WHAT IS REQUIRED: The expected response is a copy of every line in the entries below that includes the word "target".

DATA:
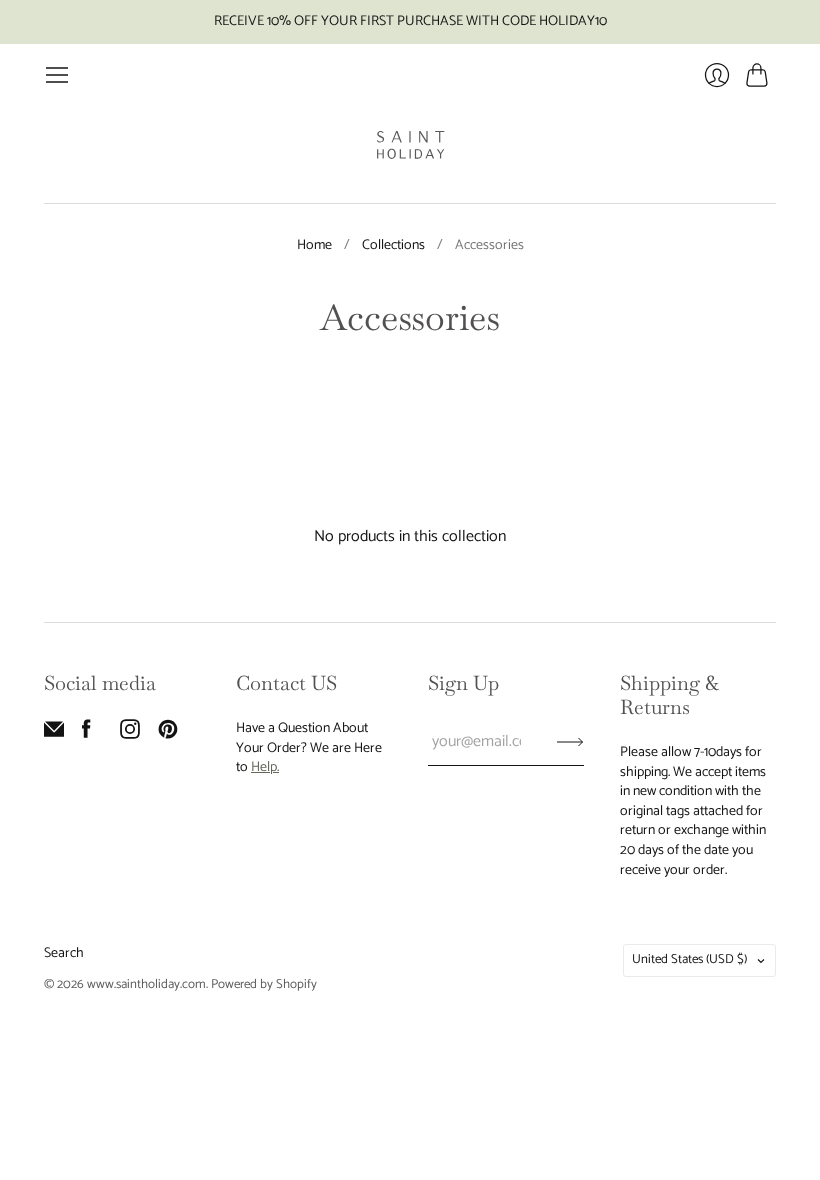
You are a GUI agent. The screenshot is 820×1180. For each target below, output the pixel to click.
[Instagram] (130, 734)
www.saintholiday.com (146, 984)
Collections (393, 246)
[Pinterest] (168, 734)
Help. (265, 767)
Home (314, 246)
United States (689, 959)
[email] (54, 734)
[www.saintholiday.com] (410, 145)
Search (64, 953)
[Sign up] (570, 742)
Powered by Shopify (264, 984)
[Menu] (57, 75)
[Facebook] (86, 734)
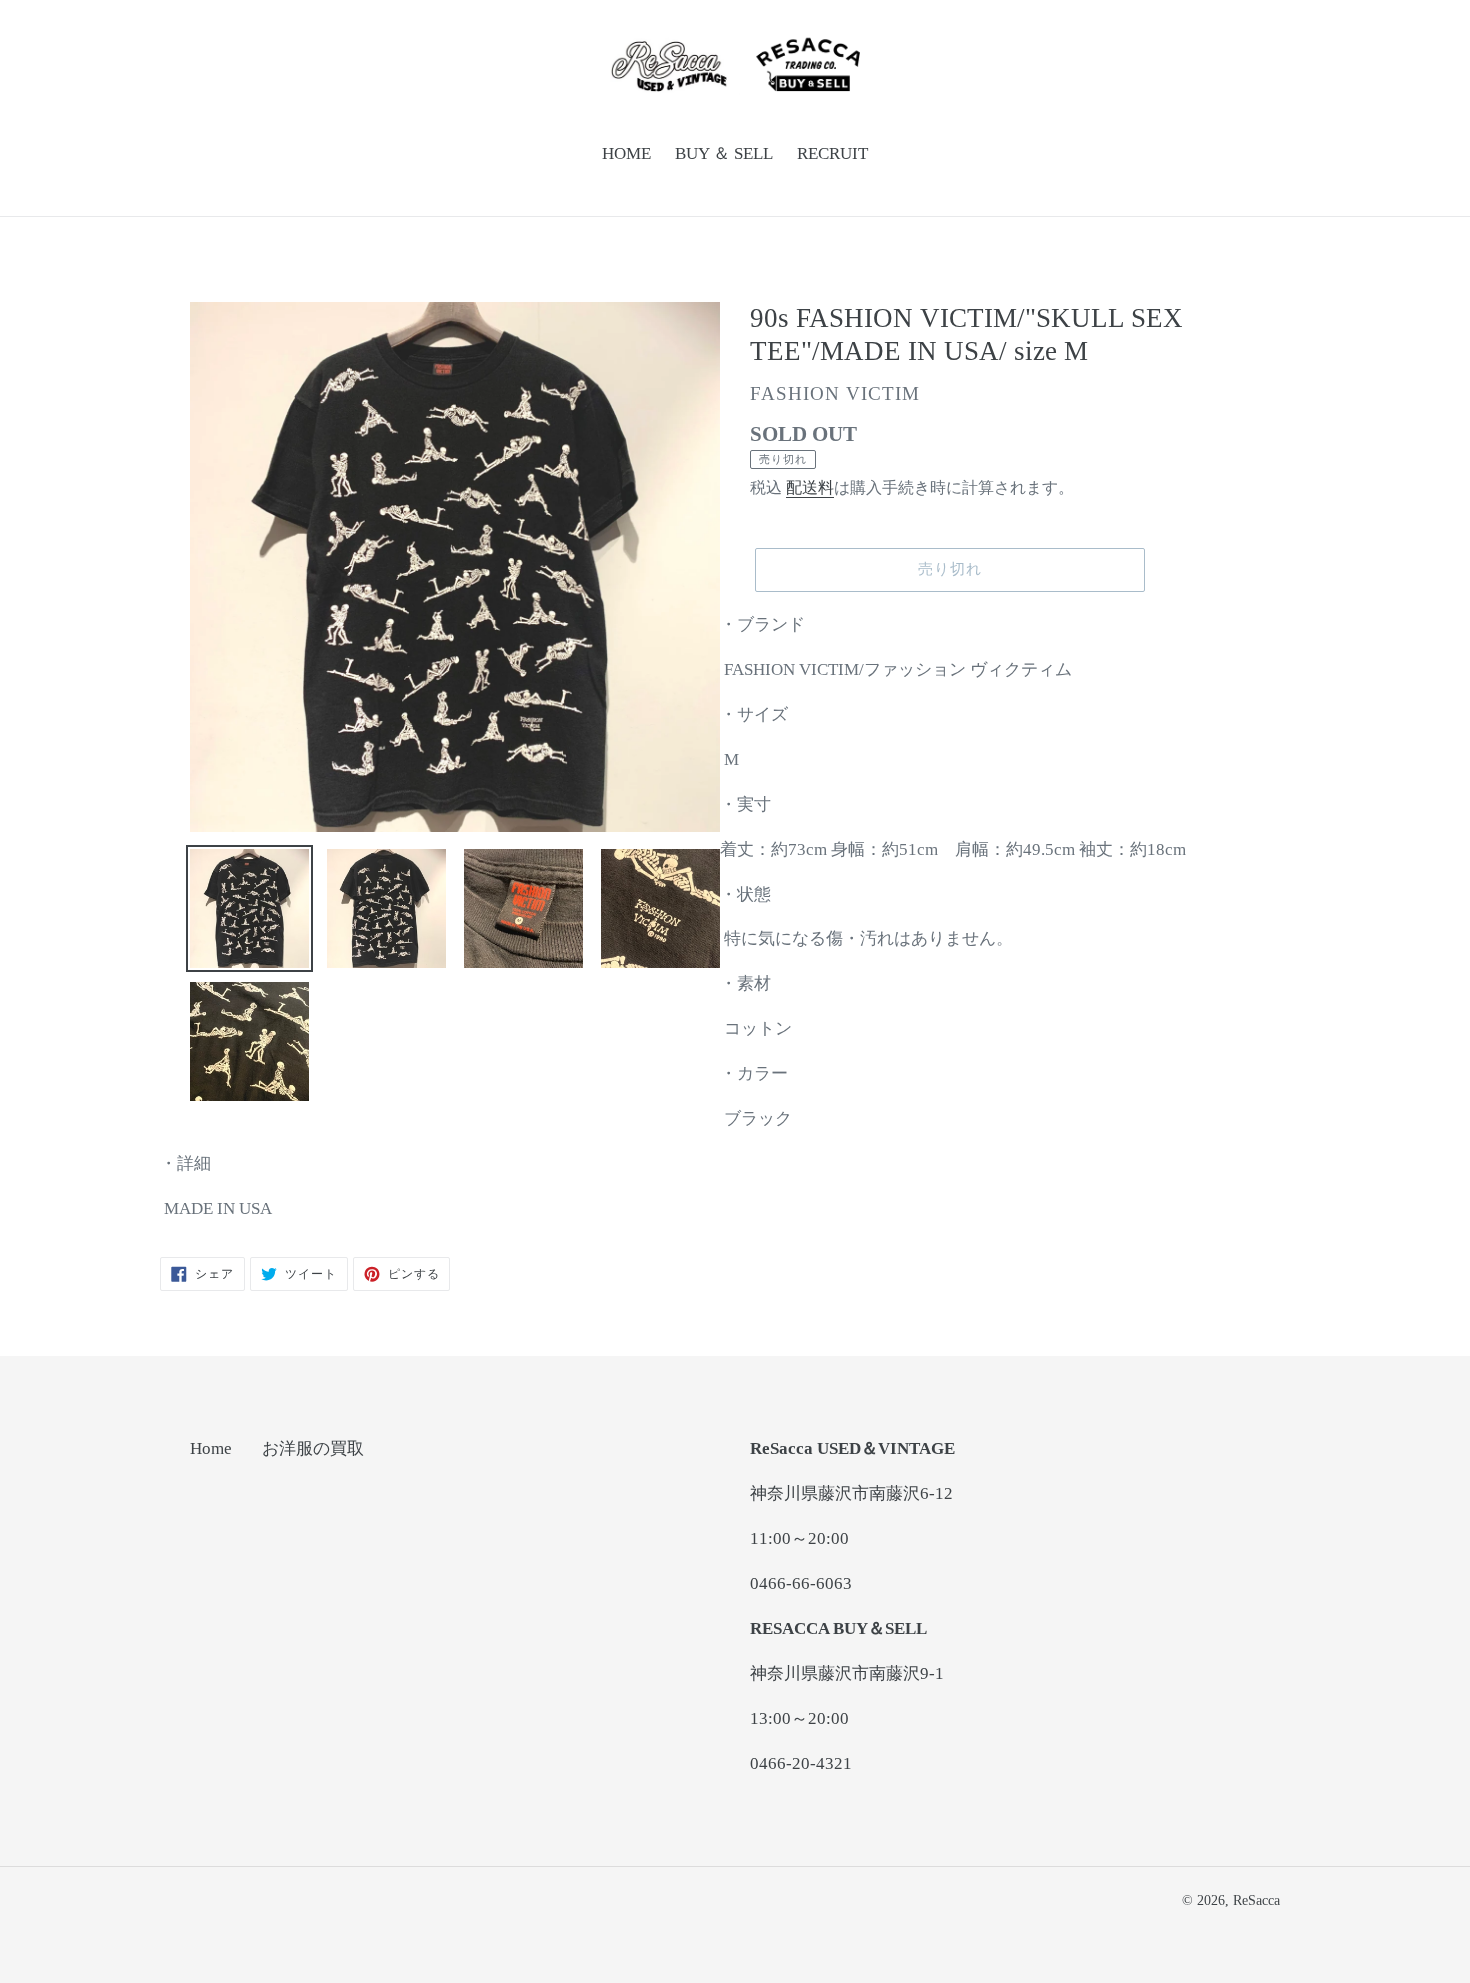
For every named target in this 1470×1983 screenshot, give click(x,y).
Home (211, 1448)
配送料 (810, 487)
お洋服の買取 (313, 1448)
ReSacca (1256, 1900)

TASK ANSWER:
You are a GUI agent. The screenshot is 820×1180. For each target below, output the pixel to click.
For every named target in this 1470×1983 screenshot, give click(x,y).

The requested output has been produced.